- Text excerpt:
:::

Tackling conflict. According to Steven Pinker (everyone owes it to themselves to watch his 18-min TED talk titled: The Myth of Violence), violence has declined since the Industrial Revolution. In fact, the 20th century was the most peaceful century in existence, even accounting for WW1 and WW2. War is becoming less and less common the more the information about the conflict travels. We need only look at Vietnam here. The first war to bring the reality of death and destruction back to the general population. Needless to say, it was the most unpopular war in history, and look at the conflicts since then, unwaveringly smaller, and more sensitive to collateral damage. (I am not saying it has been roses and happiness since then, but there is a clear downgrade in the severity of conflicts in regions of the world where communication and information are abundant.)

Death is the big one and will undoubtedly remain the biggest motivator, but we must realize that even if no progress is made, progress against religion can be made. Just look at the Scandinavian countries, Australia, several other European nations, China, and Japan which are majority (or close to) agnostic/atheist. But be that as it may, progress towards the dissolution of death is well underway, and even starting to appear in the mainstream press. But for now, we must take it as an assumption that death will be forever removed as the inevitable curse it is. The other examples I have shown are in progress, so is death, but until global death rates hit zero (natural deaths, that is), the jury will be out.

You also mention political and economic inequality. I could write thousands of words on this, but to try to keep it brief. Technology is changing the human landscape and bringing people out of poverty. The book Abundance is a great read to really understand the dynamics. (And Rational Optimist so I’m told, though I haven’t read it yet but I will soon.) But, in the last century: per-capita average income has tripled (adjusted for inflation), food has come down in cost a factor of 10, shelter a factor of 20, transportation a factor of 100, and communication a 1000-fold. And in the last forty years, global poverty has halved while the population has doubled. So we are earning three times more, spending less on the necessities and learning/enjoying more than ever. These trends are actually accelerating (The Law of Accelerating Returns). While we are not out of the woods yet, the trends are clearly in one direction, and short of some calamity, should continue.

Concordantly, global religiosity is on its way down (59% are now religious, 23% are now a-religious, and 13% are atheists, with the none’s being the fastest growing, with the youth leading the way). (Who ever said young people were useless? It is only they that do reliably change the world. Of course, the logical conclusion is that if death is kept at bay, might things never change? The answer, for me, is no, as we tinker with our brains and augment our intelligence becoming in the process more wed to truth than to our cognitive biases as it stands now.)

:::

- Work item: Summarize the text on declining conflict, poverty, and religion in two sentences. The lines that come next are separate material and have no connection to the text on declining conflict, poverty, and religion.

:::

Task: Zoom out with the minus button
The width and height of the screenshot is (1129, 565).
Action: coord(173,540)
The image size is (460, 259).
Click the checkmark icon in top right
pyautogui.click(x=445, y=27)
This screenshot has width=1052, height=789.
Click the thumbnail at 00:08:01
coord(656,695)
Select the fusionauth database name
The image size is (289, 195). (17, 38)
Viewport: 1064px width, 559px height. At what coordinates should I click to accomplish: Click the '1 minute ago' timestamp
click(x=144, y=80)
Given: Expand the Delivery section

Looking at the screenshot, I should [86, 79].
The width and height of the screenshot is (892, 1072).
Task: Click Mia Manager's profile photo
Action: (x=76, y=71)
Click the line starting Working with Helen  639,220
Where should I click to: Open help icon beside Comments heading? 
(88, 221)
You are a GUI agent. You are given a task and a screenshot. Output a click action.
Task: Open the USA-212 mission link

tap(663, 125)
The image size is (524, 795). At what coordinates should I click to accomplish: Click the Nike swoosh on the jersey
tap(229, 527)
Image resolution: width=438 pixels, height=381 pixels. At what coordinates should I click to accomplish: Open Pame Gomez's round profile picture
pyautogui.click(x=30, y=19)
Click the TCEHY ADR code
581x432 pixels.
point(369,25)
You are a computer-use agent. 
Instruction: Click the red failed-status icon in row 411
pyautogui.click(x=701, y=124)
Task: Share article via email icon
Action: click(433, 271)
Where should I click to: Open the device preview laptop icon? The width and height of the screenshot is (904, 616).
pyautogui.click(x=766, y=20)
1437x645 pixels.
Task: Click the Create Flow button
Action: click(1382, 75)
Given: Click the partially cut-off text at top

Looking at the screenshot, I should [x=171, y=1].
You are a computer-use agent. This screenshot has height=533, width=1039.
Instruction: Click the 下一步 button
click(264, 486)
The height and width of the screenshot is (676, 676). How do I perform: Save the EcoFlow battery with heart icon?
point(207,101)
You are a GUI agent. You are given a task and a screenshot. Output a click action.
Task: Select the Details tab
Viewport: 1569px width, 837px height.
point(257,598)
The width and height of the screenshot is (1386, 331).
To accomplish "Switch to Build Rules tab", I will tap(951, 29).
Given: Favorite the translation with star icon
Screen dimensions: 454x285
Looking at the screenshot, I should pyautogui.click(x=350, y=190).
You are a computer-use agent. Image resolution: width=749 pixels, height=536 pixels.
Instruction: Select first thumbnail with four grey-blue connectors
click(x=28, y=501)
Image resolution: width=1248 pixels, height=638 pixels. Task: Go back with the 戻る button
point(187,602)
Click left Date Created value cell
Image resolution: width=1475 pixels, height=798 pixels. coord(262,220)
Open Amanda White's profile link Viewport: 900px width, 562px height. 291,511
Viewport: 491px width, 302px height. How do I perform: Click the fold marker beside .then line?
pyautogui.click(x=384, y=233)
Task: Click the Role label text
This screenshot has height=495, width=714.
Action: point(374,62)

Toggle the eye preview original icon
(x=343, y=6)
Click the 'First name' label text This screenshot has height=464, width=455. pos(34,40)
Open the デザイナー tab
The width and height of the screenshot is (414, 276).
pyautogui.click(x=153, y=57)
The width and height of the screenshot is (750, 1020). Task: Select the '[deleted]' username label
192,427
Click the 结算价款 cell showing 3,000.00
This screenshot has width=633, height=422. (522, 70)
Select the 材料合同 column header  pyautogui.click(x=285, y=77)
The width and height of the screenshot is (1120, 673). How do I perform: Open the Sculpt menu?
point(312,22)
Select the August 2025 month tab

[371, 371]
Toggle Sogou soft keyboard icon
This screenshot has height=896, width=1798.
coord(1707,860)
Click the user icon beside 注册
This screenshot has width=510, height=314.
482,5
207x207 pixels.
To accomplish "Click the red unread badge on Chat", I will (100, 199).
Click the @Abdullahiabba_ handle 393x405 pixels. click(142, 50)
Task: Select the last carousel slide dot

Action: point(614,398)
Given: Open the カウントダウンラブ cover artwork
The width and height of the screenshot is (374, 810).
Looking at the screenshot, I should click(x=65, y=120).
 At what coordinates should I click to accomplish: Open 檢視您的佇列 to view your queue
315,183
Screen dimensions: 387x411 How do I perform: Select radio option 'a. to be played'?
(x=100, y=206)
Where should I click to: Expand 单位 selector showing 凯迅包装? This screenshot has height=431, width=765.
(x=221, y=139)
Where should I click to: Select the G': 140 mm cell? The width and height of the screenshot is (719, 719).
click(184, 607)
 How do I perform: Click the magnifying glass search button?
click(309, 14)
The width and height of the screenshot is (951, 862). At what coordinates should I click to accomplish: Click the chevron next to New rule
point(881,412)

:::

- Response area: Citing Steven Pinker, the text argues that violence has declined since the Industrial Revolution and that conflicts have grown smaller and less severe where communication and information are abundant. It adds that technology is bringing people out of poverty, with per-capita income tripling over the last century and global poverty halving in the last forty years, while global religiosity is declining and young people lead the growth of the nonreligious.